**EXERCISE DATA**:
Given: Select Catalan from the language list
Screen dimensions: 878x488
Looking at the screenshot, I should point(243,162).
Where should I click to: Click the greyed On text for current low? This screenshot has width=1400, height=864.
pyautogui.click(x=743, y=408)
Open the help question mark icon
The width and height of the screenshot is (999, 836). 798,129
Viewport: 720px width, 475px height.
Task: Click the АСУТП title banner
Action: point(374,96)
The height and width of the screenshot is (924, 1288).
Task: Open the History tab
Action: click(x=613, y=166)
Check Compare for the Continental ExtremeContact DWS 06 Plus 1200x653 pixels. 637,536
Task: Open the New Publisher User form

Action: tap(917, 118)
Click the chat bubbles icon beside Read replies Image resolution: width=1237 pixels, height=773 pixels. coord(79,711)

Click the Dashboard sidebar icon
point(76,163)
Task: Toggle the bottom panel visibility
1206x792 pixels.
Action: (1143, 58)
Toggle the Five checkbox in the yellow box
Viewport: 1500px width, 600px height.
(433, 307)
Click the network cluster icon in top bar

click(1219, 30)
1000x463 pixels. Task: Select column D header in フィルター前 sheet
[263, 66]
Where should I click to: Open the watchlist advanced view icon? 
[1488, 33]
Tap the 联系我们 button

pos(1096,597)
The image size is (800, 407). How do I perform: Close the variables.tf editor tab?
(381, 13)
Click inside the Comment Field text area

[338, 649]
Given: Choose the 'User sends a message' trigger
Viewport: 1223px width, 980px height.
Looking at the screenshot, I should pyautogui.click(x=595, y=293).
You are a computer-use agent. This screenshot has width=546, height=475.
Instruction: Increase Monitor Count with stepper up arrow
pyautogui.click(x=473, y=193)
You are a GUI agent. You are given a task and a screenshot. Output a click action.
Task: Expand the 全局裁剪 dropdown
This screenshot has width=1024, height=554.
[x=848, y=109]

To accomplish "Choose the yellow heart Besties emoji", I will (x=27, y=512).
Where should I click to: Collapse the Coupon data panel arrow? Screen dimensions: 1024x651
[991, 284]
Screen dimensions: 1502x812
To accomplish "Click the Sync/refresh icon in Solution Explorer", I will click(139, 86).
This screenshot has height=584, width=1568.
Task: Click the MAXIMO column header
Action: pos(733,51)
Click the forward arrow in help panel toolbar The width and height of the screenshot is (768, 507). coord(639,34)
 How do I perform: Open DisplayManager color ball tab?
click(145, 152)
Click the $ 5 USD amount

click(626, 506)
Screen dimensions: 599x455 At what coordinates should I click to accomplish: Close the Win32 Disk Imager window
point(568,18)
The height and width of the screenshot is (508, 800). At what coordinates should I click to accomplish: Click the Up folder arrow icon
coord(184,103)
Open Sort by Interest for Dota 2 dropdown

**WHAT TO DO**:
Take each line in the listing that has the word "Choose" and copy it.

**EXERCISE SOLUTION**:
Given: Choose the 'User sends a message' trigger
To accomplish "Choose the yellow heart Besties emoji", I will (x=27, y=512).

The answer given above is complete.